▶ [How to complete this task]
Set each entry down verbatim, omitting images.

▶ [Data for the task]
##########

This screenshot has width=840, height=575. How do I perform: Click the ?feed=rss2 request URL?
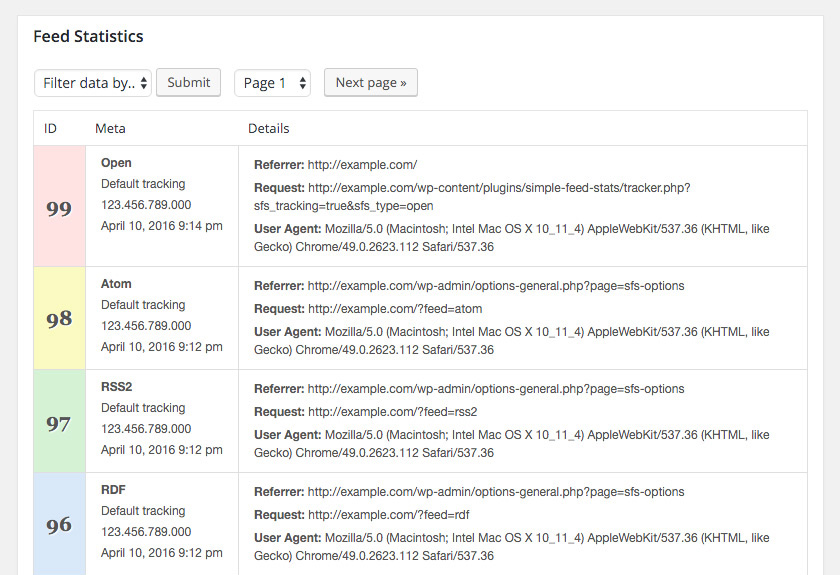(x=392, y=412)
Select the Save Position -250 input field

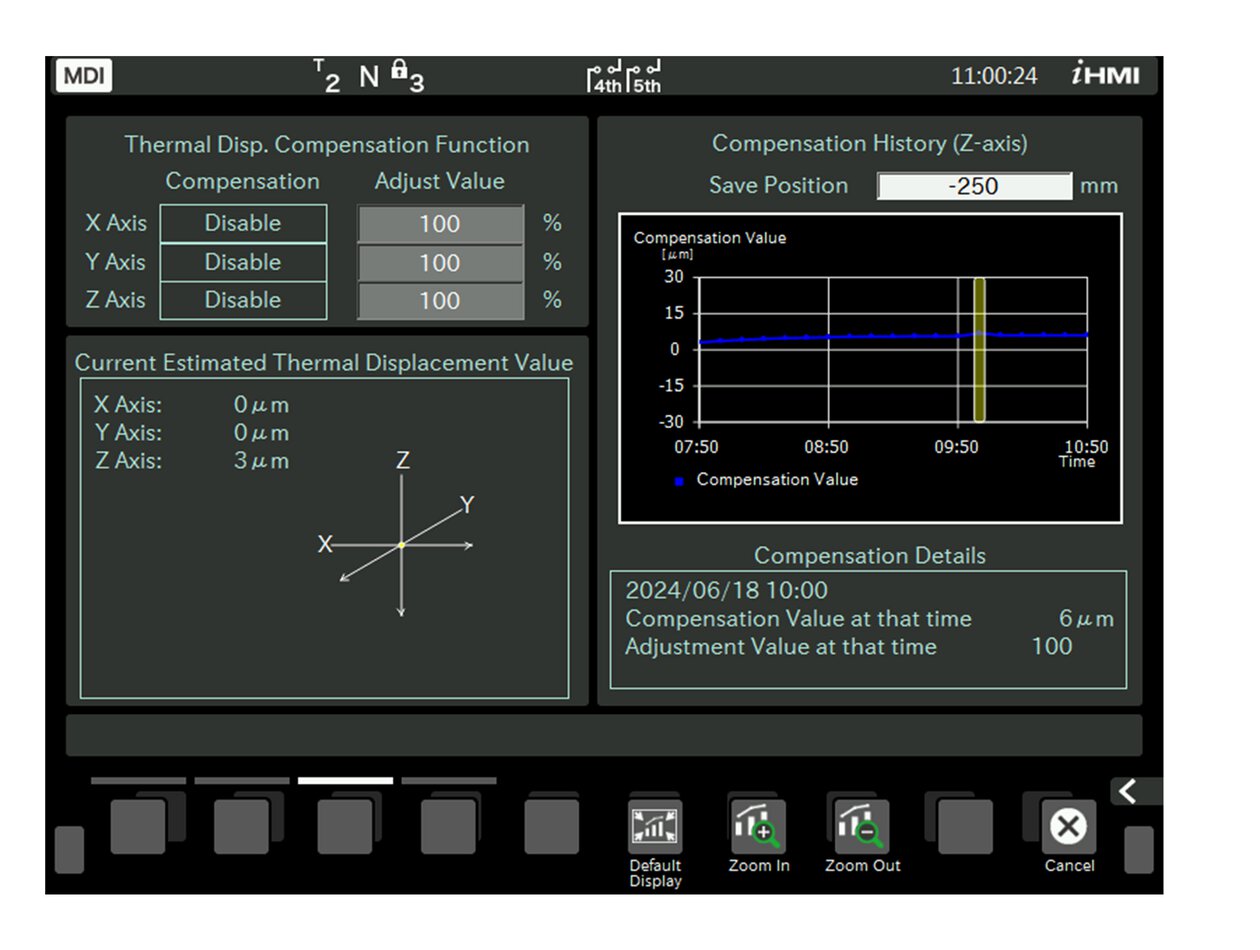click(x=974, y=186)
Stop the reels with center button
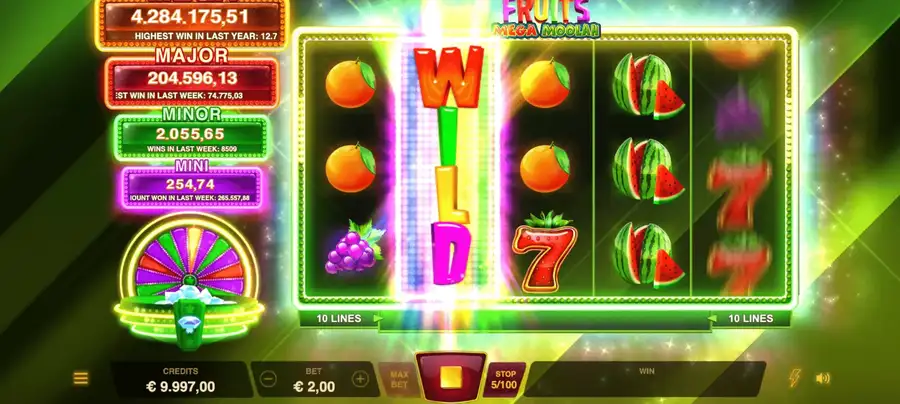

##########

▶ [Written reply]
This screenshot has width=840, height=575. How do I perform: Click the ?feed=rss2 request URL?
(x=392, y=412)
Select the Save Position -250 input field

click(x=974, y=186)
Stop the reels with center button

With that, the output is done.